The 37-year-old musician's live setup finds him standing in front of a large panel of LED lights while wearing a mask that also has LED lights embedded in it. Using self-programmed software, the images or patterns that come to life on and around Jenkinson depend on what he plays on his keyboards and which knobs he twists on his sequencers. 

"The visuals are being produced in real time onstage," Jenkinson says, speaking on the phone from Montreal prior to the start of his current tour. "There's a degree to which it's never the same each time you do it. So there is a potential for glitches, but I’ve tried to make a virtue of that.” 

Considering the often-mangled tone of Squarepusher's music, those visual patterns could get downright dizzying. Jenkinson started his career in the early '90s, carving off jagged slices of drum 'n' bass and acid house (often augmented by his virtuosic bass playing).

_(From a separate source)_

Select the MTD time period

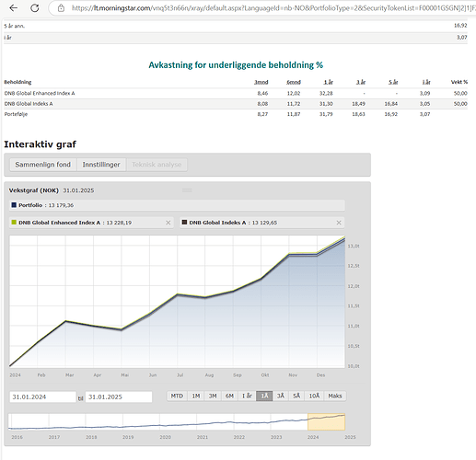(x=177, y=396)
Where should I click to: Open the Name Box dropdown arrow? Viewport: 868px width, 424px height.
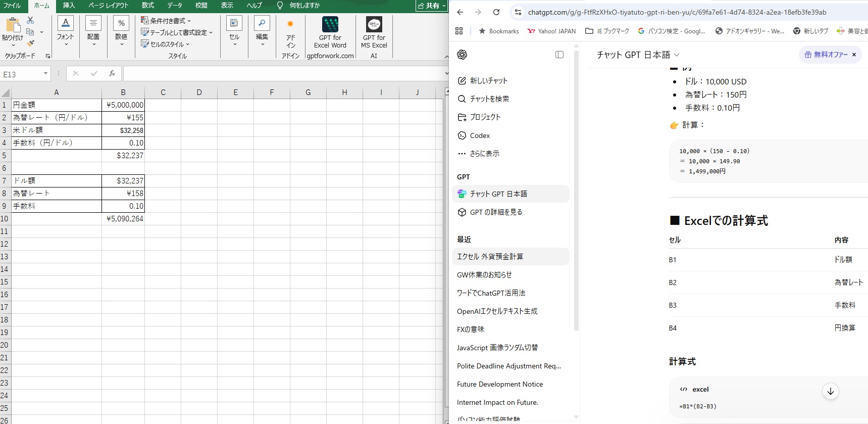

Unlike most of his peers, Jenkinson refused to sit still, trying his hand at electro played on live instruments, and letting the influence of jazz and modern classical music creep into his recordings with delirious results. Squarepusher was even ballsy enough to release a full album of solo bass instrumentals. 

Squarepusher's most recent album, Ufabulum (released this May on Warp), finds him returning to the speedy beats and high-pitched squeals of melodic drum 'n' bass. But it's a more mature approach to the genre, allowing one moments to catch one's breath, with lighter melodies and ambient-style soundscapes as in the entirely beat-free "Red in Blue."

As an album, Ufabulum coheres more easily than some earlier Squarepusher efforts. The songs feel tonally connected and uniform even when they spin off in different directions. "I was hearing a sonic identity before beginning the project," Jenkinson says. "And I was working on the visual material at the same time as the sonic material. There was a vision of what I wanted to see alongside what I wanted to hear."

With both elements now in place, Jenkinson can have fun with it all, deconstructing older as well as more recent material in real time, and reconnecting the pieces into a massive feast for the senses. "I'm generally trying to work with as much instinct as possible," he says. "Once it becomes too intellectualized and too much speculation comes in over what I could be doing rather than what I should be doing, you're taking a lot of energy away from that instinct. I feel like this is the way that suits me."

SEE IT: Squarepusher plays Wonder Ballroom, 128 NE Russell St., on Tuesday, July 31. 9 pm. $30 advance, $35 day of show. 21+.